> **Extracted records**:
════════════════════
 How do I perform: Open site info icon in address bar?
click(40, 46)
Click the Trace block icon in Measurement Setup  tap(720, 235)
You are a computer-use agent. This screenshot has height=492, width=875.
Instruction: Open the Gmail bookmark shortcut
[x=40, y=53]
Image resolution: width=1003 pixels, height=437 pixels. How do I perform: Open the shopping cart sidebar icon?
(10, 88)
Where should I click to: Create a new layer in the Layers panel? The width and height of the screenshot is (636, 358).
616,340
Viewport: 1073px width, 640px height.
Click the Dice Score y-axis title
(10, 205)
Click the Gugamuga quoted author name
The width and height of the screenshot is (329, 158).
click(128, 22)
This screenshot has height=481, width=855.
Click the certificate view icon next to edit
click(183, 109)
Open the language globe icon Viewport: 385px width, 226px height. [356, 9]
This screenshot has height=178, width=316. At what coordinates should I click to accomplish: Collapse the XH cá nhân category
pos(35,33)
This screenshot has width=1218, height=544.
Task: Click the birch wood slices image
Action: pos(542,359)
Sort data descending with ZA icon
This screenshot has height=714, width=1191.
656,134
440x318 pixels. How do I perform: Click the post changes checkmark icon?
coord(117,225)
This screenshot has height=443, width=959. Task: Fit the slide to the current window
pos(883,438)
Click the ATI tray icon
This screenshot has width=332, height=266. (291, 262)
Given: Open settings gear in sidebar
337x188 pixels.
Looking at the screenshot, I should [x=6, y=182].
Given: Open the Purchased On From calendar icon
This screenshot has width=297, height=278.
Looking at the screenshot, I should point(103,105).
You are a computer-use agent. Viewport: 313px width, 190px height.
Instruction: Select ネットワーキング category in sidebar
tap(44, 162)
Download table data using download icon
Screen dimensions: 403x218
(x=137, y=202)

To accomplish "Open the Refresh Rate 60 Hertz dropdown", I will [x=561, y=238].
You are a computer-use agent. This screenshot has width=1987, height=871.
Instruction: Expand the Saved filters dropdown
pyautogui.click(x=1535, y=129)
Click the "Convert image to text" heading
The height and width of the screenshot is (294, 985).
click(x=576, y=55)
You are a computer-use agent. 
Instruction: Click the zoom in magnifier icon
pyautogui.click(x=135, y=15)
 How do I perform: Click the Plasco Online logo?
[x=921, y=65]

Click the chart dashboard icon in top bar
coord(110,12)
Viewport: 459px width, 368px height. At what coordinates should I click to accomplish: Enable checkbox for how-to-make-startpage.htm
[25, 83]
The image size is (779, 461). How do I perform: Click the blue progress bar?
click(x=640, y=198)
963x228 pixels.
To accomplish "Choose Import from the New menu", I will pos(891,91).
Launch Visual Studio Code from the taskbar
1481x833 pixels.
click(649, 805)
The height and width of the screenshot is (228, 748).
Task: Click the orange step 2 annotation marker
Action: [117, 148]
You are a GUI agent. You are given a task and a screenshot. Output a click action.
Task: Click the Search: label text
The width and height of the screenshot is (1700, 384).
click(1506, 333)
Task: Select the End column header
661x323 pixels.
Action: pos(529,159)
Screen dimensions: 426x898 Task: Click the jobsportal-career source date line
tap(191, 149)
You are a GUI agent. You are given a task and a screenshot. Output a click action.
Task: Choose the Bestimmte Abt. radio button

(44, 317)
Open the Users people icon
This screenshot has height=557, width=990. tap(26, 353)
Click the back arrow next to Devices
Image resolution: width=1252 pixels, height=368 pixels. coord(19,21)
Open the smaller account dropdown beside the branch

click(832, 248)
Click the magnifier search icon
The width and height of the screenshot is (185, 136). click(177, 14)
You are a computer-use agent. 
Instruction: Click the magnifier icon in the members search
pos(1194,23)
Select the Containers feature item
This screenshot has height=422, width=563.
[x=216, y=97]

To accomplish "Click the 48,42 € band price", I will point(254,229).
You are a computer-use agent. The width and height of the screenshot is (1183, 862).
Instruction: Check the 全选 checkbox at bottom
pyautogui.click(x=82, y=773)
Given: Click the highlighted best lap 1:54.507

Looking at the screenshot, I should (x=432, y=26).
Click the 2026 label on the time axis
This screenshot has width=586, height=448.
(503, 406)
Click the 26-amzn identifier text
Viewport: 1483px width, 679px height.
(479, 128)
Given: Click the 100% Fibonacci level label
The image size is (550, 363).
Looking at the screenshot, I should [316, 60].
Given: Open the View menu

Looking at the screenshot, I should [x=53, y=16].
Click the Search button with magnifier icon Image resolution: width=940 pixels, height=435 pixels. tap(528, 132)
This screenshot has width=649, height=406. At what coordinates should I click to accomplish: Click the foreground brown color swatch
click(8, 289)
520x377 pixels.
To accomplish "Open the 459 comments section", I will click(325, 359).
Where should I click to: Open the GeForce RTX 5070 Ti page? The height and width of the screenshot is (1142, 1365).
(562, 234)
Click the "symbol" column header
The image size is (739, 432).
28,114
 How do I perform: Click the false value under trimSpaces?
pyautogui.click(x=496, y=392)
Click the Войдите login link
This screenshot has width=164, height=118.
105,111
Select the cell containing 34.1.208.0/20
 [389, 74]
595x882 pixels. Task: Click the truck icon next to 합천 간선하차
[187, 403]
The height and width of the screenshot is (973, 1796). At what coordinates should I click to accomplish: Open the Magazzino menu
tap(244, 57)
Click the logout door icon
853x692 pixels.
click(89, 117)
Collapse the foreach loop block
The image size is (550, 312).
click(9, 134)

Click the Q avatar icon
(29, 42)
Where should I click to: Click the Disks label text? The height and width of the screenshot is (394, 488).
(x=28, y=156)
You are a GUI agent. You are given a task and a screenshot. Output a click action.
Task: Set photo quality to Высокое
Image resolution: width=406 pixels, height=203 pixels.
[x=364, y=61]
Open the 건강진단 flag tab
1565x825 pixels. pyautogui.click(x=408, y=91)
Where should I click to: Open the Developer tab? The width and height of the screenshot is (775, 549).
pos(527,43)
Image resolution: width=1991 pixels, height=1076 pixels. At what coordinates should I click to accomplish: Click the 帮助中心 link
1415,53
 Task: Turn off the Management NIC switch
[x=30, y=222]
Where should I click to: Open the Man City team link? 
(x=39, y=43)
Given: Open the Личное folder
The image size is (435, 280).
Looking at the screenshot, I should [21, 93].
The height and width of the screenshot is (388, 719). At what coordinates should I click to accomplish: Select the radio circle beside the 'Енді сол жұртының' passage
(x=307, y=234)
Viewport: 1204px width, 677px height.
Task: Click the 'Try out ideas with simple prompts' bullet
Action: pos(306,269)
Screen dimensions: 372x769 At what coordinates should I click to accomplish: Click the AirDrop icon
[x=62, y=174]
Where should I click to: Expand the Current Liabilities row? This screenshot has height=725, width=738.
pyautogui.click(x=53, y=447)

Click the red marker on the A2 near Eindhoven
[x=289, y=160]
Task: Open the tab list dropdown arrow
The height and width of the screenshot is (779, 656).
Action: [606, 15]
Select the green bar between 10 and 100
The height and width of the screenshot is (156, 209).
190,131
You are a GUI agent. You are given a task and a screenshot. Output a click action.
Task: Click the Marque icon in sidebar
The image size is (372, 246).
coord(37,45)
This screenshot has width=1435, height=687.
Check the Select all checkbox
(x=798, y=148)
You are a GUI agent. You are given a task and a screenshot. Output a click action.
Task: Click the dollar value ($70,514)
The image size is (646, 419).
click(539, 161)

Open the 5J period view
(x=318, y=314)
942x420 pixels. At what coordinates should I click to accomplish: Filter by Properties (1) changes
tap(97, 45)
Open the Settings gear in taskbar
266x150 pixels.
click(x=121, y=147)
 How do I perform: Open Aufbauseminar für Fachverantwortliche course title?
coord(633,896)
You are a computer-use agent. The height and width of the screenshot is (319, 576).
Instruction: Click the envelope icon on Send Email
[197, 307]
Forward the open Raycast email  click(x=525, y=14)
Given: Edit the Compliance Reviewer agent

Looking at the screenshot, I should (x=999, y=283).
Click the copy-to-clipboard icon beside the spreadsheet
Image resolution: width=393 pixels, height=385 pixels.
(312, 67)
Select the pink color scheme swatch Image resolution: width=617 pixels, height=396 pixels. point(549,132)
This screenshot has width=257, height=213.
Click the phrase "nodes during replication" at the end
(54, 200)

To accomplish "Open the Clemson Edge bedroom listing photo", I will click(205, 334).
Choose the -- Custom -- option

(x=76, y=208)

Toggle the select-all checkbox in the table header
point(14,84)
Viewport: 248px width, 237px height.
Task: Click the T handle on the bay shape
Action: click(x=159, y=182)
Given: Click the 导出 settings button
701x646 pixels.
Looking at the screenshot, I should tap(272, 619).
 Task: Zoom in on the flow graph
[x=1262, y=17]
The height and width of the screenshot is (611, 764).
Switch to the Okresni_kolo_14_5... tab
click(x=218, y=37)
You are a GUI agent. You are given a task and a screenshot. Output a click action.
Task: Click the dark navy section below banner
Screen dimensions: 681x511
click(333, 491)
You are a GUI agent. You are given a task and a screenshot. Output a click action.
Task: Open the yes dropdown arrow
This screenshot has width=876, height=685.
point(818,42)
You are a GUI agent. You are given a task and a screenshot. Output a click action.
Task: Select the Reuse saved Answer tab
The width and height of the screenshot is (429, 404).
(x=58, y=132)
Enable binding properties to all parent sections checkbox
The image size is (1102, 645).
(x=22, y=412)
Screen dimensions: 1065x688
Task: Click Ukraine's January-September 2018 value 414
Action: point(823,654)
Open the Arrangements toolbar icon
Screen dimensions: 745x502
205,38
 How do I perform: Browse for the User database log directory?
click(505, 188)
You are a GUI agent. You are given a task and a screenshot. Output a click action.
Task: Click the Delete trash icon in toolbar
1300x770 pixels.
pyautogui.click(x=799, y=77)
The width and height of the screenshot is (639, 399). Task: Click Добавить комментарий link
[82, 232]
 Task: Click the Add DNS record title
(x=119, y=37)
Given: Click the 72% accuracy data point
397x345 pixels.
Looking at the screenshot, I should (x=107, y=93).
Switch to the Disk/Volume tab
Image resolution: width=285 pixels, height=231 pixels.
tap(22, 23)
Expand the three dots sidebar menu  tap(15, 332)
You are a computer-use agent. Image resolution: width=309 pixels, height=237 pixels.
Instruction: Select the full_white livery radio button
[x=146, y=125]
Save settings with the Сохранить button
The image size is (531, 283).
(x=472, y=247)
════════════════════
> **REQUIRED TASK**: Output as a numbered list the lines of the listing above, from the line containing "Image resolution: width=1991" through the line containing "Action: pos(306,269)", inclusive. Leave out any blank lines.

> **WRITTEN RESPONSE**:
1. Image resolution: width=1991 pixels, height=1076 pixels. At what coordinates should I click to accomplish: Click the 帮助中心 link
2. 1415,53
3.  Task: Turn off the Management NIC switch
4. [x=30, y=222]
5. Where should I click to: Open the Man City team link? 
6. (x=39, y=43)
7. Given: Open the Личное folder
8. The image size is (435, 280).
9. Looking at the screenshot, I should [21, 93].
10. The height and width of the screenshot is (388, 719). At what coordinates should I click to accomplish: Select the radio circle beside the 'Енді сол жұртының' passage
11. (x=307, y=234)
12. Viewport: 1204px width, 677px height.
13. Task: Click the 'Try out ideas with simple prompts' bullet
14. Action: pos(306,269)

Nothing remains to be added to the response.